Microsoft exposes and disables Polonium activity targeting Israeli organizations

Microsoft has exposed and disabled a Lebanon-based Polonium cyber activity targeting Israeli organizations.

According to Microsoft Threat Intelligence Center (MSTIC), the bad actors created 20 malicious OneDrive applications used to target organizations in Israel with a focus on critical manufacturing, IT, and Israel’s defense industry.

Since February 2022, Microsoft has detected the Polonium activity. The tech giant recently disabled the malicious OneDrive apps and also deployed new intelligence updates that will quarantine any tools developed by Polonium actors.

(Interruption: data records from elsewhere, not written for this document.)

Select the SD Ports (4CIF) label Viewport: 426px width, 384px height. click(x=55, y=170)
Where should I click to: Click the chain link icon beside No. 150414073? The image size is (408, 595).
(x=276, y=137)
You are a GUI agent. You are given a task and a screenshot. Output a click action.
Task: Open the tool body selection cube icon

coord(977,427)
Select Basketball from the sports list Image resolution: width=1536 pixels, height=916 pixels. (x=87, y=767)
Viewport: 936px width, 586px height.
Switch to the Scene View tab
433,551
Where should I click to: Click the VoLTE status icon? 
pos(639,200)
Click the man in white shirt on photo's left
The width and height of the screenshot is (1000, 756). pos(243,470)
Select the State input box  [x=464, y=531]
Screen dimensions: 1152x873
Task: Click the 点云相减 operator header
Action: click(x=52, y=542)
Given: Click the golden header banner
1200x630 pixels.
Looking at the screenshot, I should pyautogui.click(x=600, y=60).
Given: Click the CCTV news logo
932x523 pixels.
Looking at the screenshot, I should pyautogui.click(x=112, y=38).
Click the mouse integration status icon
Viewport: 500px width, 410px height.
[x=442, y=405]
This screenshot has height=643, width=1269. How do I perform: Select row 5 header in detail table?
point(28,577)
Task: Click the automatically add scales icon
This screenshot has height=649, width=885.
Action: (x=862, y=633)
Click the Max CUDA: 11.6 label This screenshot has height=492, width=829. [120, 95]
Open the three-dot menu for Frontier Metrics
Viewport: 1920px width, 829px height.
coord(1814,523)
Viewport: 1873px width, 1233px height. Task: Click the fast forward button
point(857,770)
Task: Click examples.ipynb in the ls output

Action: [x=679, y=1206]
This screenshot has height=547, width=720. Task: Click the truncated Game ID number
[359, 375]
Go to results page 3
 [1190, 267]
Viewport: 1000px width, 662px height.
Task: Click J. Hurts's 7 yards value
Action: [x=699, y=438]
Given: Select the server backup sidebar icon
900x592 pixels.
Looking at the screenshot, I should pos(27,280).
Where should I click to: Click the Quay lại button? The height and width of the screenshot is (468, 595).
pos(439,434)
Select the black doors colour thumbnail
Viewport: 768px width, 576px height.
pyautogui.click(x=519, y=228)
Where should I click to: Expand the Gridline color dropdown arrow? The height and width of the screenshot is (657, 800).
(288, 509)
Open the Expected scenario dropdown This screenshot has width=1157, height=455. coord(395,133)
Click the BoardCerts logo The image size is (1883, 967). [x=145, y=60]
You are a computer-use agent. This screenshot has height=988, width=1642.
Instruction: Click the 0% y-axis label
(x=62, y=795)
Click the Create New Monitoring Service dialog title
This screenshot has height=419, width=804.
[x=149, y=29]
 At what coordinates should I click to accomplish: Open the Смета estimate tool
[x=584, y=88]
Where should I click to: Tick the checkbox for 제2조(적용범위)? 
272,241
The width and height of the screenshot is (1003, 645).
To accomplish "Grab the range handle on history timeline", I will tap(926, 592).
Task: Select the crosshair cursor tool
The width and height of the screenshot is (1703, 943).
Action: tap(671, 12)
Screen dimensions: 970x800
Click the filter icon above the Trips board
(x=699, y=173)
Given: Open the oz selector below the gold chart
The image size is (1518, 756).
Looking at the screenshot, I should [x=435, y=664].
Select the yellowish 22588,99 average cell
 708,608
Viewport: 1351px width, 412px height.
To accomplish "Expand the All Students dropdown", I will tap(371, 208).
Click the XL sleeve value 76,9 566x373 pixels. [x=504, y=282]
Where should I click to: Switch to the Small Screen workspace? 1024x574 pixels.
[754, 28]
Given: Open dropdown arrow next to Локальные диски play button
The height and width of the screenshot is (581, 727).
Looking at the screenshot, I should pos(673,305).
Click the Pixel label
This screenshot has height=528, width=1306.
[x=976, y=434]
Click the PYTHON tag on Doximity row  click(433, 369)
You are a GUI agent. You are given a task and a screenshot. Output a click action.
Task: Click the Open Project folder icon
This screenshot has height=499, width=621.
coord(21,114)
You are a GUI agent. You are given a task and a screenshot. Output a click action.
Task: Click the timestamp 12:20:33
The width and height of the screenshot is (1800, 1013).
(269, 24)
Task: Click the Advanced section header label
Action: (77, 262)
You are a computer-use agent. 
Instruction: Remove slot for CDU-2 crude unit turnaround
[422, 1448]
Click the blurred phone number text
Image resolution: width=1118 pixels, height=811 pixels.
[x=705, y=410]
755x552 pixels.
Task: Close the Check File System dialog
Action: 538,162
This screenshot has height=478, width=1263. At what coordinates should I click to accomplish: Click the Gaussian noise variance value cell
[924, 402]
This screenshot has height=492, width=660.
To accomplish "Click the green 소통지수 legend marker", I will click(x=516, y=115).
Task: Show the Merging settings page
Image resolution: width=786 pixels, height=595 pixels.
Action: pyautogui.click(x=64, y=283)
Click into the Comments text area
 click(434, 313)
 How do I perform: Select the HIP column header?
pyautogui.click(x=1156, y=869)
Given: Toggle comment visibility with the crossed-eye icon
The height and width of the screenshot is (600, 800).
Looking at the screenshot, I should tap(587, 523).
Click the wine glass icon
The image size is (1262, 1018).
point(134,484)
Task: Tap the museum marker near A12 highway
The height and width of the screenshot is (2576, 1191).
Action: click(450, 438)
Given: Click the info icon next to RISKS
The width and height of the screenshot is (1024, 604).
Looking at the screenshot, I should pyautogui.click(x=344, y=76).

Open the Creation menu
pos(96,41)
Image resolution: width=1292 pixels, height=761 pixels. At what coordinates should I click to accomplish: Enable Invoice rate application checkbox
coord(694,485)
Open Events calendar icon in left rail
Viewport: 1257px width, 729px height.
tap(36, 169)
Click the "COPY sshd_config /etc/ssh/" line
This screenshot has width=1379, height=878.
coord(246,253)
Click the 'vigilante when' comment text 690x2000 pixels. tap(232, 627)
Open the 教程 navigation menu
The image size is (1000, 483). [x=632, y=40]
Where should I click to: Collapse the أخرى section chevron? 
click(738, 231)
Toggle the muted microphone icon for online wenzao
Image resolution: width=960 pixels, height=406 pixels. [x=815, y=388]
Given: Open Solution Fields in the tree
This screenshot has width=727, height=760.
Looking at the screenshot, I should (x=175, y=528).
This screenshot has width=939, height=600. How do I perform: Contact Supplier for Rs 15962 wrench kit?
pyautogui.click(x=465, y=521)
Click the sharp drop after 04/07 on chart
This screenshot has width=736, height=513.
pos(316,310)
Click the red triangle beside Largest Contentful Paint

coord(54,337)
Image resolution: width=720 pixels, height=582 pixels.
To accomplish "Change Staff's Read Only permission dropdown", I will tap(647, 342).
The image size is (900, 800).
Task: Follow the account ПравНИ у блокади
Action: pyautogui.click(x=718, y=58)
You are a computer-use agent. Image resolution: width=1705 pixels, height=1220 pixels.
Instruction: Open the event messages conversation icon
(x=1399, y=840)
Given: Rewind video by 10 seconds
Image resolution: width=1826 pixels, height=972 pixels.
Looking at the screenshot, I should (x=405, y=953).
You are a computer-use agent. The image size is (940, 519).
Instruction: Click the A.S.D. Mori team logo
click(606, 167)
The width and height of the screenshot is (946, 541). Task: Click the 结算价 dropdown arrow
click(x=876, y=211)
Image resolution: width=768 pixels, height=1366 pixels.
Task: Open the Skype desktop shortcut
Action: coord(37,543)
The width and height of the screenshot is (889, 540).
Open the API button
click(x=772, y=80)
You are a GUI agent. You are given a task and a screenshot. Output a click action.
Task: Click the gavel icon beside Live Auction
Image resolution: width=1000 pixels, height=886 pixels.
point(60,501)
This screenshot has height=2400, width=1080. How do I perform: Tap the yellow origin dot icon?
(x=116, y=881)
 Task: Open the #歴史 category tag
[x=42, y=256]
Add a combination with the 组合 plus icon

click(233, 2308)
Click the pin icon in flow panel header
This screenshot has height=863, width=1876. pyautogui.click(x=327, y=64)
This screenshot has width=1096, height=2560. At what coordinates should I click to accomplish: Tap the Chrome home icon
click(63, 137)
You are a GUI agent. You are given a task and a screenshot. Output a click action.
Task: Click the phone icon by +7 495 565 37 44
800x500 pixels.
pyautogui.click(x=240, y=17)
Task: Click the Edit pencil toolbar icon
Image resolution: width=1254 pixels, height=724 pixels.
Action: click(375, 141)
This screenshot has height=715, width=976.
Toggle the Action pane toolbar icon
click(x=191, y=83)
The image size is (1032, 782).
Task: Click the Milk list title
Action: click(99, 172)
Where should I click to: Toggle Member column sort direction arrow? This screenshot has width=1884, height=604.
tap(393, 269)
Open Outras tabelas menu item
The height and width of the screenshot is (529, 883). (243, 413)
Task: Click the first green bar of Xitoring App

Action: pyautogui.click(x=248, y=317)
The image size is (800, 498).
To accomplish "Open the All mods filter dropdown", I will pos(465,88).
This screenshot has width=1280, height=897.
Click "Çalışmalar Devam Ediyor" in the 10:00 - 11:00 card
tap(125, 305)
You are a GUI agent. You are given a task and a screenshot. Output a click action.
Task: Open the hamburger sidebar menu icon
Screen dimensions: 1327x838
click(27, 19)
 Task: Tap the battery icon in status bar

Moreover, the Polonium activity used supply chain attack methods to gain access to even more valuable downstream organizations:

“In at least one case, POLONIUM’s compromise of an IT company was used to target a downstream aviation company and law firm in a supply chain attack that relied on service provider credentials to gain access to the targeted networks. Multiple manufacturing companies they targeted also serve Israel’s defense industry, indicating a POLONIUM tactic that follows an increasing trend by many actors, including among several Iranian groups, of targeting service provider access to gain downstream access.”

The MSTIC also assessed with moderate confidence that Polonium has been coordinating with other actor groups with links to Iran’s Ministry of Intelligence and Security (MOIS).

To add, Polonium was observed “deploying a series of custom implants that utilize cloud services” (such as OneDrive and DropBox) for command and control as well as data exfiltration.

Some of the tools detected include multiple strains of CreepyDrive and CreepyBox malware.

Finally, MSTIC noted that “approximately 80% of the observed victims beaconing to graph.microsoft.com were running Fortinet appliances,” which they suggested (although does not prove) that Polonium may have exploited Fortinet vulnerability CVE-2018-13379 to gain access to victim organizations.

Iranian state-sponsored advanced persistent threat (APT) actors have been known to exploit these types of flaws, also one of the most commonly exploited vulnerabilities in 2021.